**Stored records:**

=== Begin Enclosure ===

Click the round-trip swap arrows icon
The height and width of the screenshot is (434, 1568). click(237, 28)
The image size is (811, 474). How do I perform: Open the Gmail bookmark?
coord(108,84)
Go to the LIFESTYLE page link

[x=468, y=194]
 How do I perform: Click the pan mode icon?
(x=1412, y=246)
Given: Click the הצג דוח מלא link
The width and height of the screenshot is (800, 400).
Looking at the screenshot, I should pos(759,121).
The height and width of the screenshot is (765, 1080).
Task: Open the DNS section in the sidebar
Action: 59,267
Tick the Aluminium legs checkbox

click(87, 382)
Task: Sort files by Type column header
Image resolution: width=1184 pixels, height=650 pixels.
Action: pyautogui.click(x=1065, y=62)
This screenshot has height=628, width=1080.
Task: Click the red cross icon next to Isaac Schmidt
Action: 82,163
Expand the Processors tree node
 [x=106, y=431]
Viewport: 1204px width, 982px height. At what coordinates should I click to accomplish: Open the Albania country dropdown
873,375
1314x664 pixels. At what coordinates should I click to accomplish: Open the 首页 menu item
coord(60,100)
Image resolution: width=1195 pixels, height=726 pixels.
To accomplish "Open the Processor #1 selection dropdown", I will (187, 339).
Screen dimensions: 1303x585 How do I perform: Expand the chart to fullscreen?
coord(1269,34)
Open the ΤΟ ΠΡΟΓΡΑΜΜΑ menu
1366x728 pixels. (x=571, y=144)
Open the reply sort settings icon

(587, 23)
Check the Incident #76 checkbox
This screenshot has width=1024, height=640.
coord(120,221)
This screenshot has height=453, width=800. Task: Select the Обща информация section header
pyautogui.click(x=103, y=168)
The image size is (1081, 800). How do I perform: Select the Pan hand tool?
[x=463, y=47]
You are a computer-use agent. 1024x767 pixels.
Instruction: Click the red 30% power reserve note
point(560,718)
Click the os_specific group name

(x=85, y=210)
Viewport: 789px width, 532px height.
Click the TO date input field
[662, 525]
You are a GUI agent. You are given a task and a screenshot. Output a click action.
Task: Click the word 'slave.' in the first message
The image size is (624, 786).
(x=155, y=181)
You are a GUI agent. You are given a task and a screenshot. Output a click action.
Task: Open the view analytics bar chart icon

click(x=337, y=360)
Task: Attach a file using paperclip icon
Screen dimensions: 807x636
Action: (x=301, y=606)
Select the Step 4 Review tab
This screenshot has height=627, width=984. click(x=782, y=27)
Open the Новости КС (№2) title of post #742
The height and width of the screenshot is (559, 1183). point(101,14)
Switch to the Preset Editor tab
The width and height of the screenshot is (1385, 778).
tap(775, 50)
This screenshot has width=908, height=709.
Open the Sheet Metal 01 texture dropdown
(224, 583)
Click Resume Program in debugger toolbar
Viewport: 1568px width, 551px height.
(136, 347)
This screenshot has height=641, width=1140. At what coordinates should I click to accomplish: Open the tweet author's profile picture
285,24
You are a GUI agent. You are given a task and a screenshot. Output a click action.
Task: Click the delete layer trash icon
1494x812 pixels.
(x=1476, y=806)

=== End Enclosure ===

**Required work:** Output the data above without altering a line.

**Exercise answer:**
Click the round-trip swap arrows icon
The height and width of the screenshot is (434, 1568). click(237, 28)
The image size is (811, 474). How do I perform: Open the Gmail bookmark?
coord(108,84)
Go to the LIFESTYLE page link

[x=468, y=194]
 How do I perform: Click the pan mode icon?
(x=1412, y=246)
Given: Click the הצג דוח מלא link
The width and height of the screenshot is (800, 400).
Looking at the screenshot, I should pos(759,121).
The height and width of the screenshot is (765, 1080).
Task: Open the DNS section in the sidebar
Action: 59,267
Tick the Aluminium legs checkbox

click(87, 382)
Task: Sort files by Type column header
Image resolution: width=1184 pixels, height=650 pixels.
Action: pyautogui.click(x=1065, y=62)
This screenshot has height=628, width=1080.
Task: Click the red cross icon next to Isaac Schmidt
Action: 82,163
Expand the Processors tree node
 [x=106, y=431]
Viewport: 1204px width, 982px height. At what coordinates should I click to accomplish: Open the Albania country dropdown
873,375
1314x664 pixels. At what coordinates should I click to accomplish: Open the 首页 menu item
coord(60,100)
Image resolution: width=1195 pixels, height=726 pixels.
To accomplish "Open the Processor #1 selection dropdown", I will (187, 339).
Screen dimensions: 1303x585 How do I perform: Expand the chart to fullscreen?
coord(1269,34)
Open the ΤΟ ΠΡΟΓΡΑΜΜΑ menu
1366x728 pixels. (x=571, y=144)
Open the reply sort settings icon

(587, 23)
Check the Incident #76 checkbox
This screenshot has width=1024, height=640.
coord(120,221)
This screenshot has height=453, width=800. Task: Select the Обща информация section header
pyautogui.click(x=103, y=168)
The image size is (1081, 800). How do I perform: Select the Pan hand tool?
[x=463, y=47]
You are a computer-use agent. 1024x767 pixels.
Instruction: Click the red 30% power reserve note
point(560,718)
Click the os_specific group name

(x=85, y=210)
Viewport: 789px width, 532px height.
Click the TO date input field
[662, 525]
You are a GUI agent. You are given a task and a screenshot. Output a click action.
Task: Click the word 'slave.' in the first message
The image size is (624, 786).
(x=155, y=181)
You are a GUI agent. You are given a task and a screenshot. Output a click action.
Task: Open the view analytics bar chart icon

click(x=337, y=360)
Task: Attach a file using paperclip icon
Screen dimensions: 807x636
Action: (x=301, y=606)
Select the Step 4 Review tab
This screenshot has height=627, width=984. click(x=782, y=27)
Open the Новости КС (№2) title of post #742
The height and width of the screenshot is (559, 1183). point(101,14)
Switch to the Preset Editor tab
The width and height of the screenshot is (1385, 778).
tap(775, 50)
This screenshot has width=908, height=709.
Open the Sheet Metal 01 texture dropdown
(224, 583)
Click Resume Program in debugger toolbar
Viewport: 1568px width, 551px height.
(136, 347)
This screenshot has height=641, width=1140. At what coordinates should I click to accomplish: Open the tweet author's profile picture
285,24
You are a GUI agent. You are given a task and a screenshot. Output a click action.
Task: Click the delete layer trash icon
1494x812 pixels.
(x=1476, y=806)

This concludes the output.